Minimum at x=4 and Maximum at x=0

To begin determining the critical points, solve f'(x)=0.

Find the second derivative, f"(x) = 6x-12, in order to use the second derivative test.

It would therefore be a minima for x=4 and a maxima for x=0, where f"(x) = 24-12 = 12 (>0).

To find local maxima and minima using the second derivative test for f(x) = x^3 - 6x^2 + 5:

1. Find the critical points by setting the first derivative equal to zero and solving for x.
2. Find the second derivative of f(x).
3. Evaluate the second derivative at each critical point:
   • If f''(x) > 0, the function has a local minimum at that point.
   • If f''(x) < 0, the function has a local maximum at that point.
   • If f''(x) = 0, the test is inconclusive.

In this case:

1. The first derivative is f'(x) = 3x^2 - 12x.

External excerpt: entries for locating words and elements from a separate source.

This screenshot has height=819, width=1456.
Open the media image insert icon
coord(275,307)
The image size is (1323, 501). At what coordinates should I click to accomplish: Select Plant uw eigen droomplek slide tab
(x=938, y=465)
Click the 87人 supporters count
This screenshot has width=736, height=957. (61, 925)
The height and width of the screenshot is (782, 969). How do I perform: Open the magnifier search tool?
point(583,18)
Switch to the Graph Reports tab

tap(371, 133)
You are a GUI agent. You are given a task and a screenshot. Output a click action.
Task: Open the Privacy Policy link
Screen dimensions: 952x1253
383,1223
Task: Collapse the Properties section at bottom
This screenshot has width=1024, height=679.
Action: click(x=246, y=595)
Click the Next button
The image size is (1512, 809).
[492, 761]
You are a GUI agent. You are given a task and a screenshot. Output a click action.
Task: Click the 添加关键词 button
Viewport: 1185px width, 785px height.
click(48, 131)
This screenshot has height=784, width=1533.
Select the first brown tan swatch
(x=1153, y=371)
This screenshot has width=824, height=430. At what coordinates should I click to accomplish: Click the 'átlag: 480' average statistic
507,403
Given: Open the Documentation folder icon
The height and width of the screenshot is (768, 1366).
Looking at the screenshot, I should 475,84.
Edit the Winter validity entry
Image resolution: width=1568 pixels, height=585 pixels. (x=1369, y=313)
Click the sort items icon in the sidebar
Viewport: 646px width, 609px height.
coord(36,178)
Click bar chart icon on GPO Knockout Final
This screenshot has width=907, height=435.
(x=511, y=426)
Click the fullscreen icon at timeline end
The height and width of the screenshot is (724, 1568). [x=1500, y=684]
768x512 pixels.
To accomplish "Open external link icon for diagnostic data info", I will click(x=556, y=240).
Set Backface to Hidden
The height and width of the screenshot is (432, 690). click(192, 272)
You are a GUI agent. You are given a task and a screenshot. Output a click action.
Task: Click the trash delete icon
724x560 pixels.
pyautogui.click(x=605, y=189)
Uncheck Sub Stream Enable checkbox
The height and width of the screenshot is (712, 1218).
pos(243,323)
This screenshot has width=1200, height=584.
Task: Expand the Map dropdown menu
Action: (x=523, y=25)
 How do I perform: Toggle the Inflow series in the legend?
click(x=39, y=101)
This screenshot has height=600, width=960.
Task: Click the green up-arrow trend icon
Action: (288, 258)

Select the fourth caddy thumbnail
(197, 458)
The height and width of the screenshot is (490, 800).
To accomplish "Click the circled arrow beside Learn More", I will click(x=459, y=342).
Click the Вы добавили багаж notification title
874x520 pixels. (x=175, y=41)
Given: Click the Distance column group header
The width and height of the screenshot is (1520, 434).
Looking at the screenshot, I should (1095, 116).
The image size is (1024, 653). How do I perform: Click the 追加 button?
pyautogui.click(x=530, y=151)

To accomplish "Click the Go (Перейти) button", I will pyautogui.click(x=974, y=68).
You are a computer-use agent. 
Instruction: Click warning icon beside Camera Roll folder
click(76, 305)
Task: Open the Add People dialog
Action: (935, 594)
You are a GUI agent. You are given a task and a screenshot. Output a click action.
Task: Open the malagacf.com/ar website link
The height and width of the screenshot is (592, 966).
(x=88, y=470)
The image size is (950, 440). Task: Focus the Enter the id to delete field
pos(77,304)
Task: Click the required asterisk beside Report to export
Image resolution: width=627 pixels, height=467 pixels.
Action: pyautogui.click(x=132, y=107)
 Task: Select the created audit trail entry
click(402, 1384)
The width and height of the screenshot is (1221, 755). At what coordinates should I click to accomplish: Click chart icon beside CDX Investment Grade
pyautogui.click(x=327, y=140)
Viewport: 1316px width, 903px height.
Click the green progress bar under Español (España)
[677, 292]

Setting f'(x) = 0, we get: 3x^2 - 12x = 0 x(3x - 12) = 0 x = 0 or x = 4 So, the critical points are x = 0 and x = 4.

2. The second derivative is f''(x) = 6x - 12.

3. Evaluating the second derivative at the critical points:

   • At x = 0: f''(0) = -12 < 0, so there is a local maximum at x = 0.
   • At x = 4: f''(4) = 6(4) - 12 = 12 - 12 = 0, so the test is inconclusive at x = 4.